Required task 1 —
From the mailing-list message about uvm_loan(), extract everything from "(we should just" down to "on the page.".
Required task 2 —
Copy all of the records below word for word, leaving out the pictures.

Reading passage —
--

Subject: Re: uvm_loan(), page daemon, pmap_kenter
To: Jason Thorpe <thorpej@nas.nasa.gov>
From: Chuck Silvers <chuq@chuq.com>
List: tech-kern
Date: 04/06/1999 17:20:57
Jason Thorpe writes:
> Hi folks...
> 
> So, I've been thinking of using uvm_loan() for a few things, including
> zero-copy transmit path of network connections (receive is a little
> harder, and I will think more about that later :-).
> 
> The major problem with uvm_loan() as I see it is that it requires PMAP_NEW
> in order to work properly if you're loaning pages to the kernel.  (It will
> function without it, just not correctly, specifically, when memory is scarce.)

how does !PMAP_NEW break things?
(we should just finish implementing PMAP_NEW everywhere anyway.)


> I discussed this briefly w/ Chuck, who outlined an example of why it's
> required:
> 
> 	1. User loans page from vnode object to kernel (for an mbuf,
> 	   for example).
> 
> 	2. Pages get scarce, page daemon starts scanning active pages.
> 
> 	3. Page daemon decides to deactivate the page (can happen to active
> 	   pages if there is an inactive shortage).  This causes a
> 	   pmap_page_protect(..., VM_PROT_NONE) to happen on the page.

--

Record set —

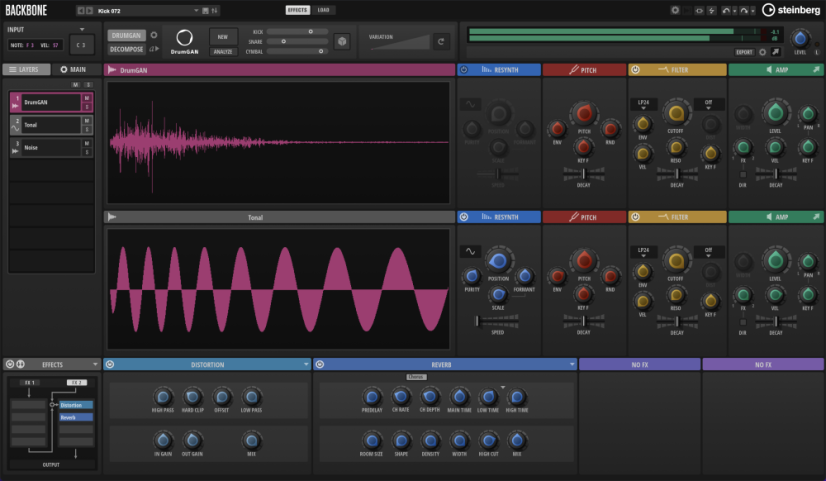Mute the DrumGAN layer with M button
826x481 pixels.
click(x=87, y=98)
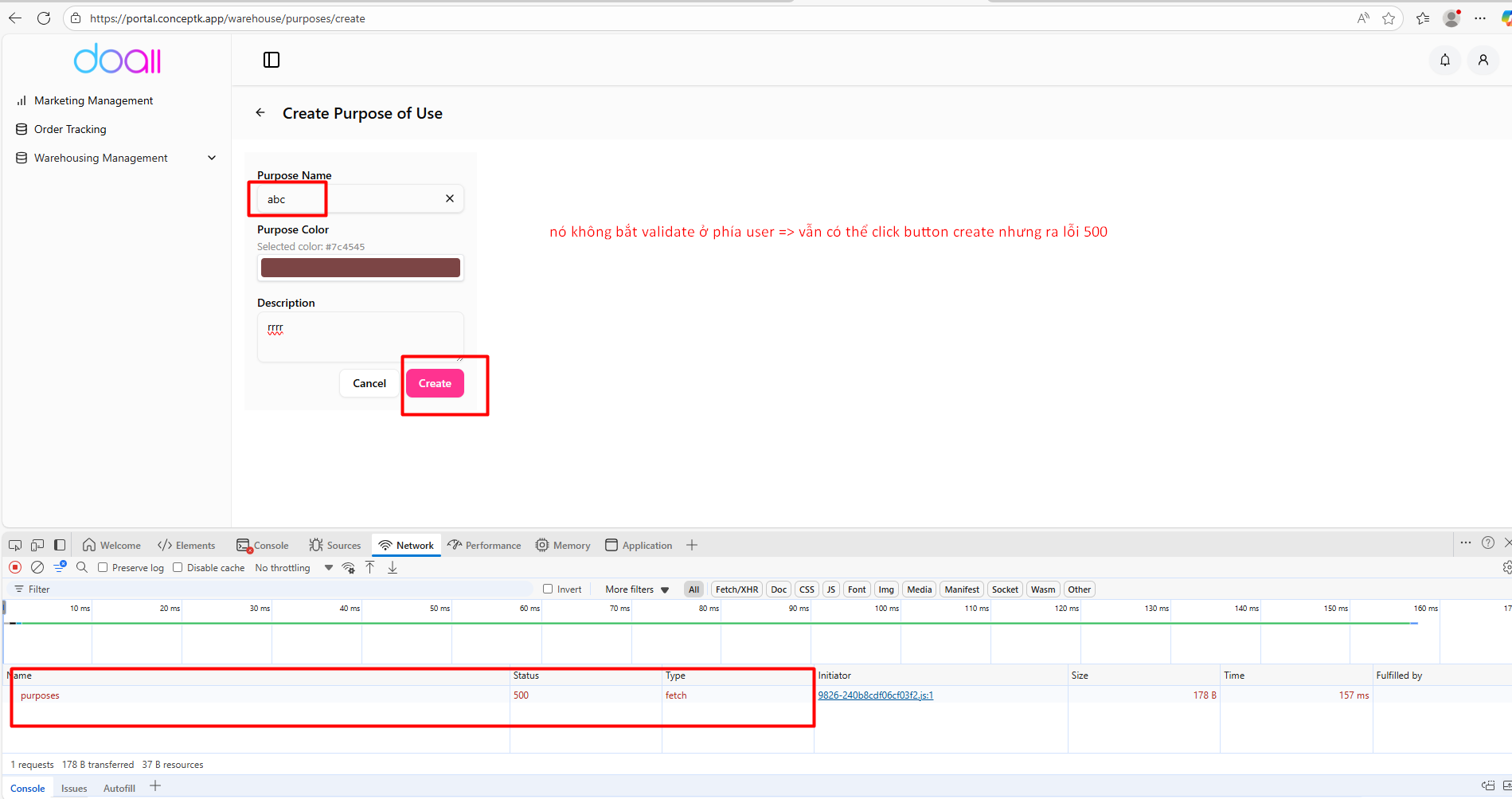Image resolution: width=1512 pixels, height=799 pixels.
Task: Clear the Purpose Name field with X
Action: (x=450, y=198)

--

Solution 1 —
(we should just finish implementing PMAP_NEW everywhere anyway.)


> I discussed this briefly w/ Chuck, who outlined an example of why it's
> required:
> 
> 	1. User loans page from vnode object to kernel (for an mbuf,
> 	   for example).
> 
> 	2. Pages get scarce, page daemon starts scanning active pages.
> 
> 	3. Page daemon decides to deactivate the page (can happen to active
> 	   pages if there is an inactive shortage).  This causes a
> 	   pmap_page_protect(..., VM_PROT_NONE) to happen on the page.

Solution 2 —
Mute the DrumGAN layer with M button
826x481 pixels.
click(x=87, y=98)
Image resolution: width=1512 pixels, height=799 pixels.
Task: Clear the Purpose Name field with X
Action: (x=450, y=198)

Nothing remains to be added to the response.